Task details =>
In the data below, find the line containing "You are a computer-use" and the line containing "the 效果 menu", then reproduce them and every line between, exactly. Omit pictures.

Supplied information =>
○ ○ ○ ○ ○

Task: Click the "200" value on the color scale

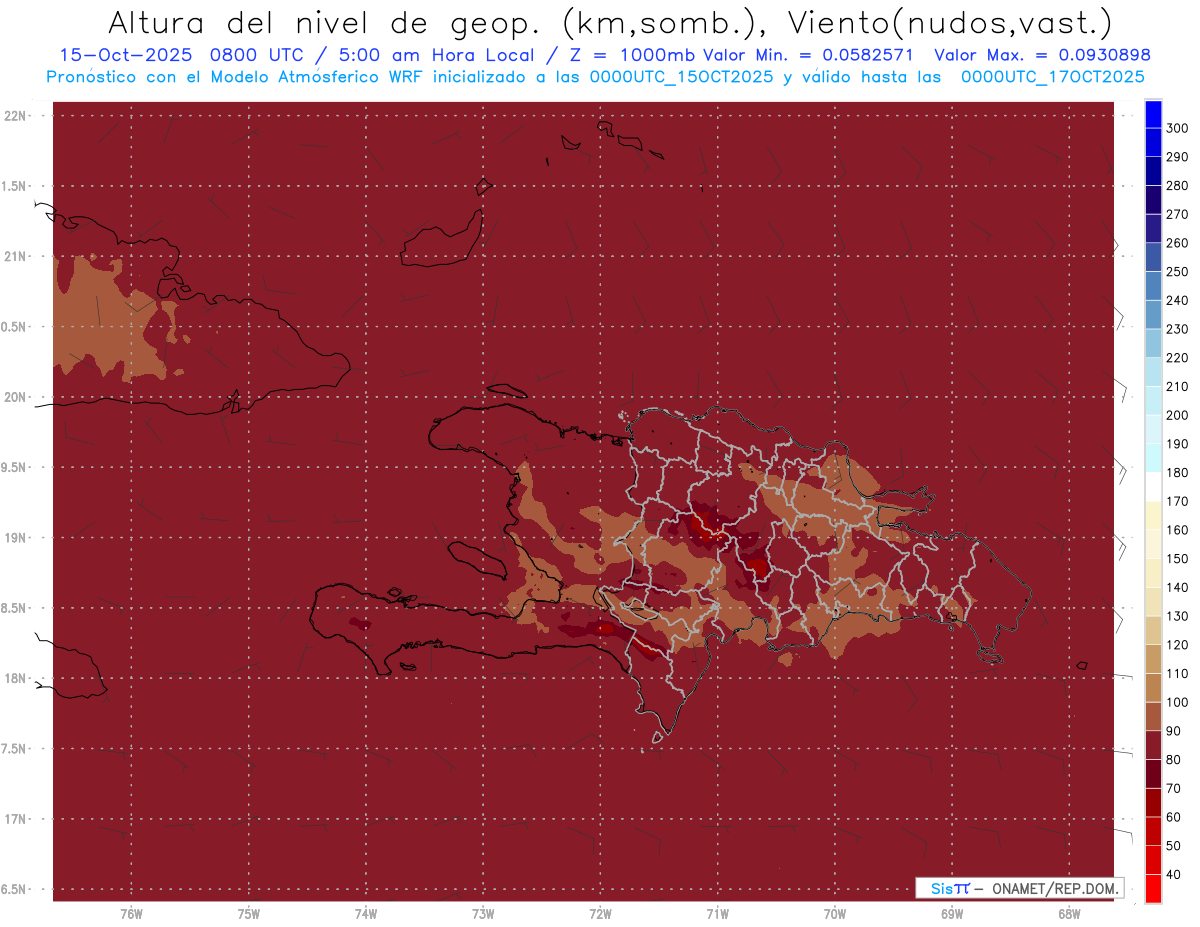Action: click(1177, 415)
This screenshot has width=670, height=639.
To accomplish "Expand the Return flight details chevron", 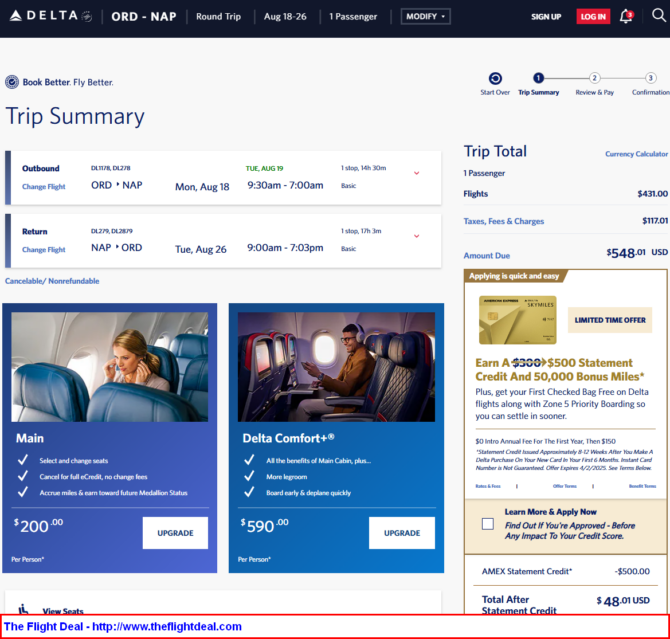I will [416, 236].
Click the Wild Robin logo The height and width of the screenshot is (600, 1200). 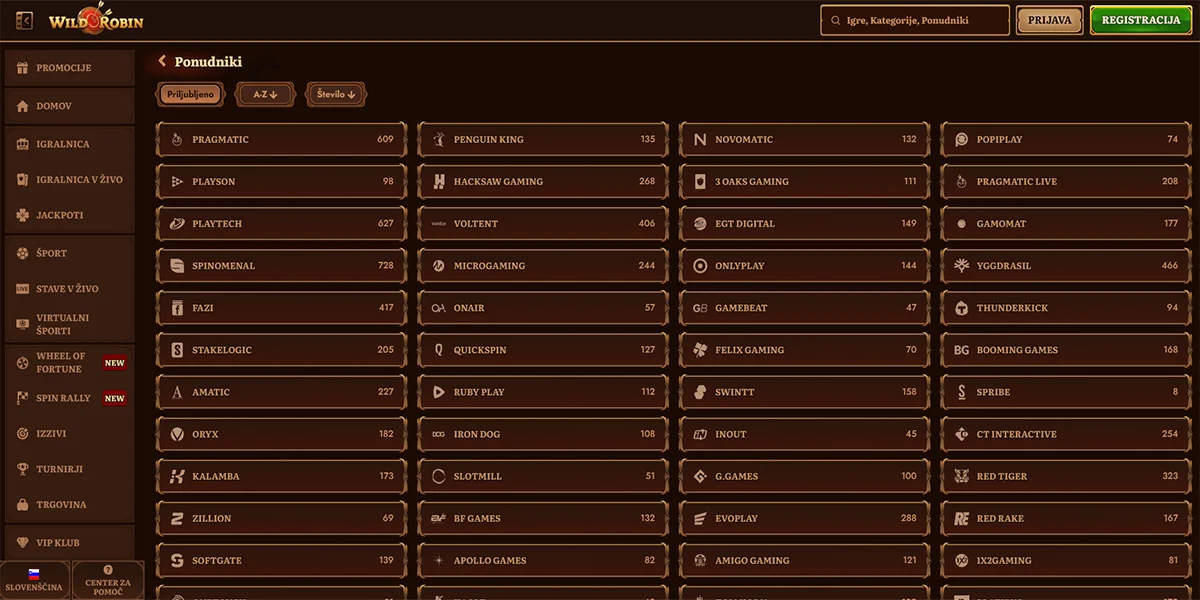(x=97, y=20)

○ ○ ○ ○ ○

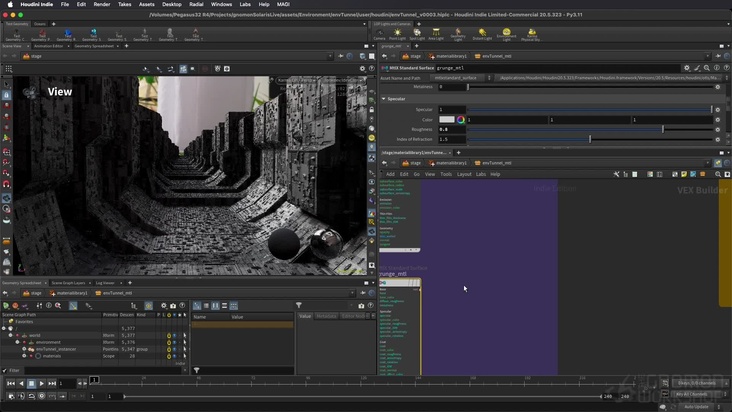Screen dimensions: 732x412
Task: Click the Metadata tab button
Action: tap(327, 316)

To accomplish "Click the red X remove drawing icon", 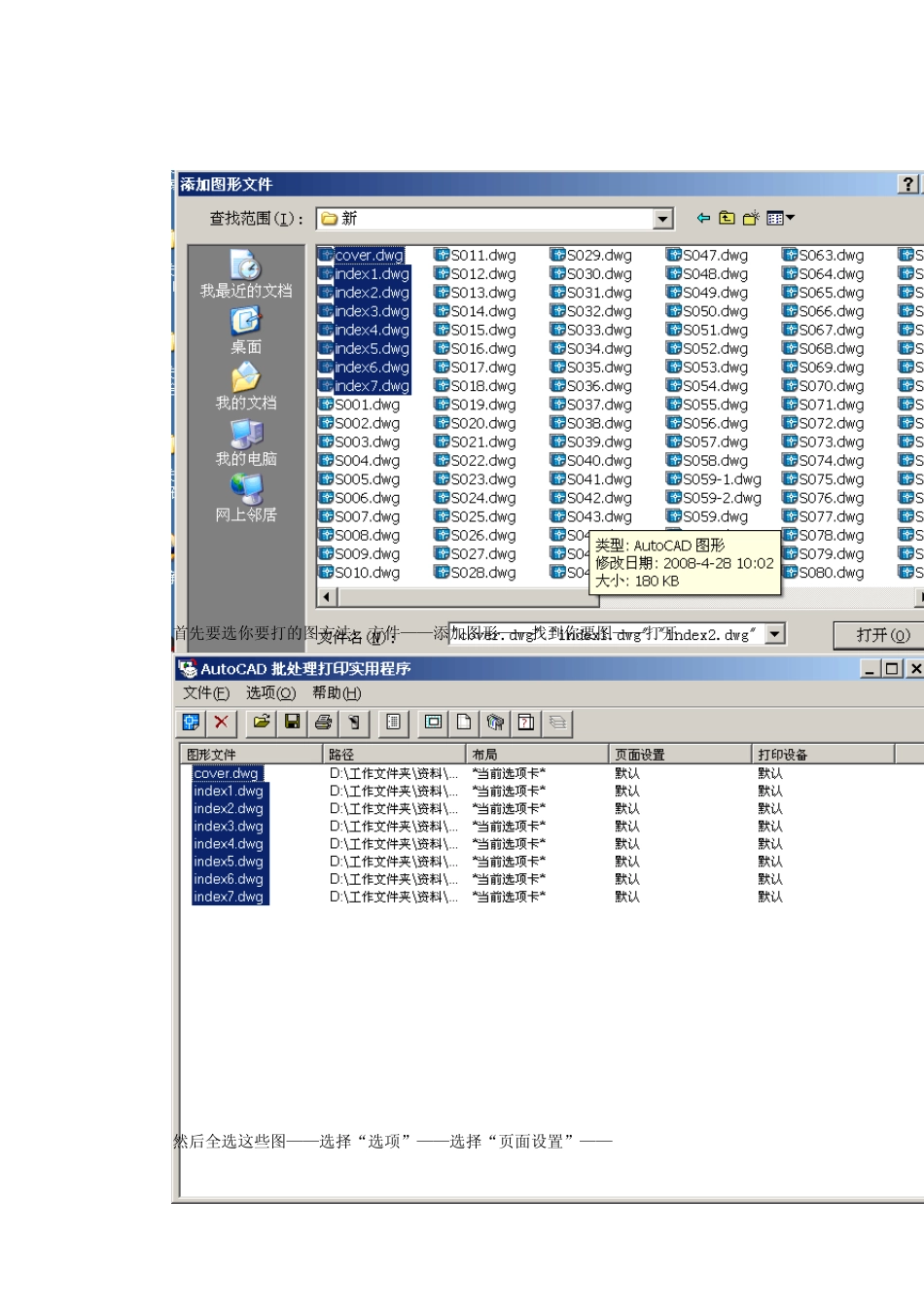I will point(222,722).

○ ○ ○ ○ ○

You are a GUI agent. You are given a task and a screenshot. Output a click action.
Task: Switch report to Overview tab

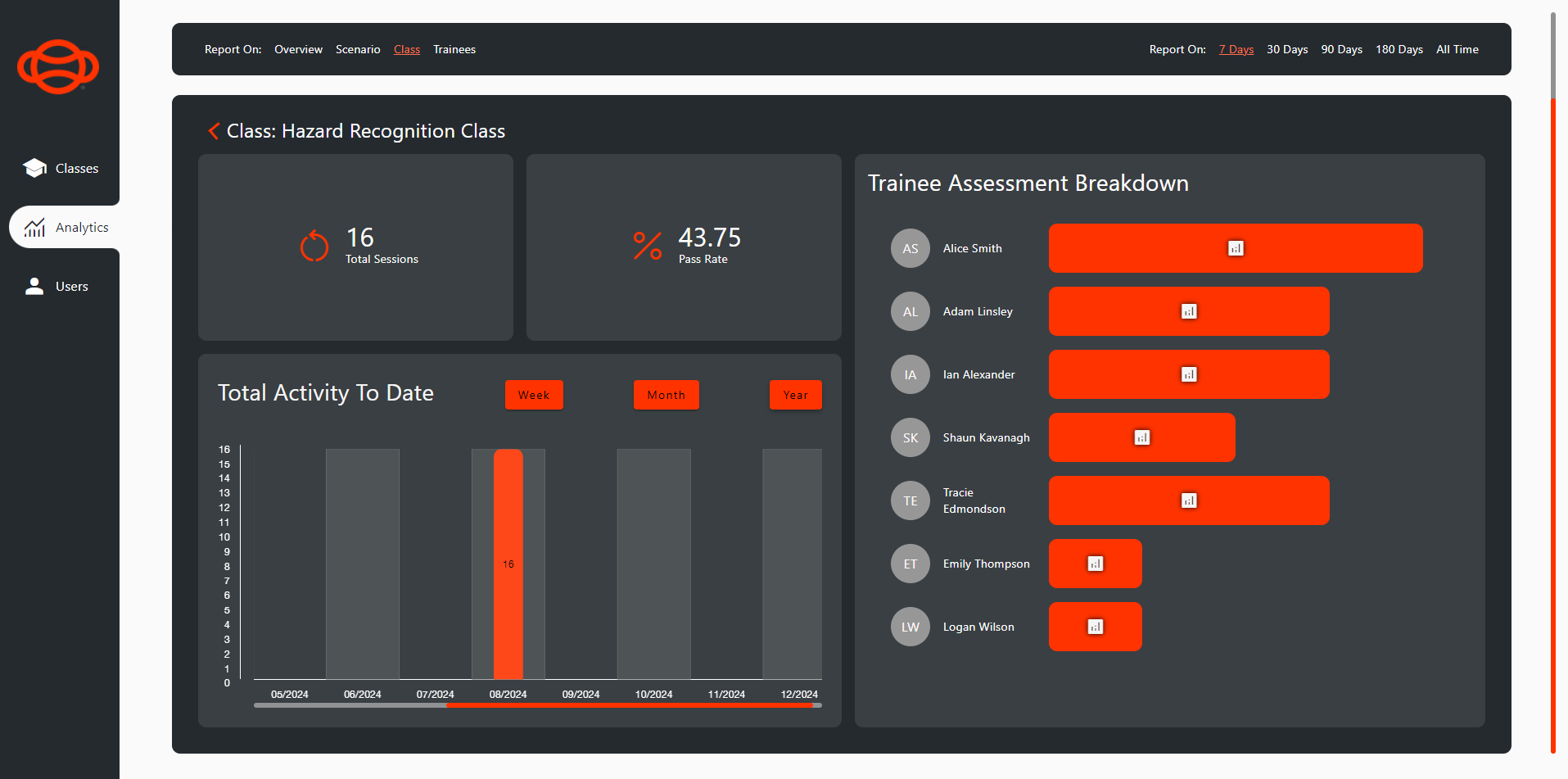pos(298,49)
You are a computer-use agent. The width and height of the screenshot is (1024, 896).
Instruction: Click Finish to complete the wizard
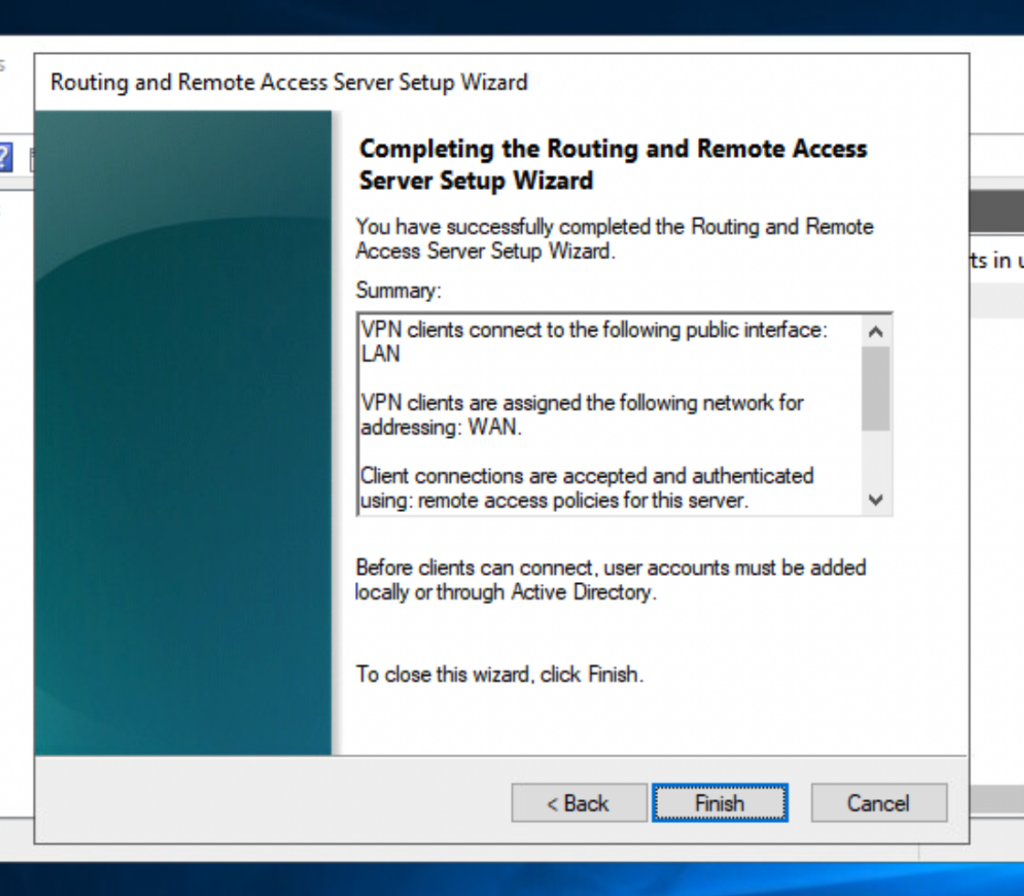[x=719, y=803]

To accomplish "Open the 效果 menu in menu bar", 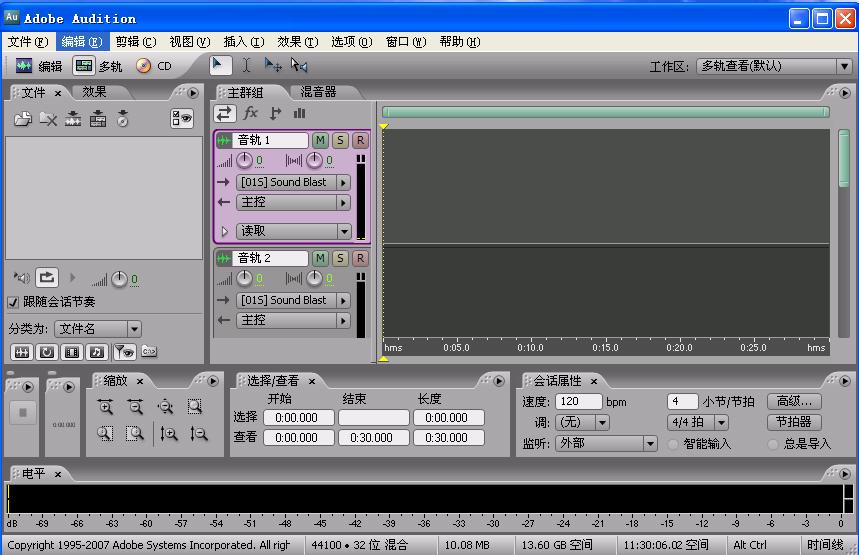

○ ○ ○ ○ ○

Response to the task =>
You are a computer-use agent. The width and height of the screenshot is (1024, 896).
Instruction: Click Finish to complete the wizard
[x=719, y=803]

To accomplish "Open the 效果 menu in menu bar", 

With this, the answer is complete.